While human- and AI-generated essays may look equivalent, the “student original” should surely receive a higher grade. But if I cannot tell how each was created, I can’t distribute the rewards appropriately. So the signals that my grades send to society of students’ mastery of the course objectives lacks credibility, posing even more challenges to the bases of educational credentialing.
I am currently contemplating a task where I ask my Decision Modeling students to input my prompt to GPT-3 and then critique the response with reference to the themes and materials covered in the class. It’s a second-best when compared to original critique, as it offers no chance for the most capable students (who don’t usually need electronic assistance anyway) to demonstrate their originality. But it is “fairer”. Ironically, like most AI tools, assigning such tasks serves to reinforce the current corpus of knowledge ,rather than adding to it in and of itself.

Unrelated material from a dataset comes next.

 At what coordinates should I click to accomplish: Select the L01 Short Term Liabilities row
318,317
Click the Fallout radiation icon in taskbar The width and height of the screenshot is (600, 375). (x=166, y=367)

A new development in the age-old creativity debate
There’s nothing new about debating to what extent copying is acceptable. As an economy, we make advances by building up on the ideas that went before.1 Creativity can develop in similar ways. Walking through any history of art exhibition allows the viewer to observe, and marvel at, the clear inspiration artists took from one another. The debate, therefore, centres around how much a person copies, and whether attribution is given or appropriate. The addition of AI to the artistic scene, be it words, images or sounds, is just one more development for an existing debate.
Beyond creativity: misinformation and the future of research
These questions are merely scraping the surface of the wide range of issues to be addressed. Should newspapers and websites publish AI-created stories, or attribute them to named journalists? How would we know if they accurately attribute authorship? How can we identify reputable sources, and address new waves of AI-generated misinformation?
In the research field, should AI-led "research papers", which are novel enough to stand up to human peer reviewers, be published in reputable journals? And if so, who is attributed with the research credit — the AI tool or the "researcher" writing the prompts? How should this "research" be valued (or even identified) compared to "blue skies" human research, which even now is aided by the use of search engines for important components such as compiling literature reviews? For example, how should a paper be evaluated if the researcher consigned the literature review to the AI tools, but then conducted and wrote up a novel experiment without electronic assistance?
I, for one, look forward to seeing where this debate proceeds in 2023.
For example, in The Entrepreneurial State, Maria Mazzucato documents how the iPhone was made possible by building on technology developed in the public sector.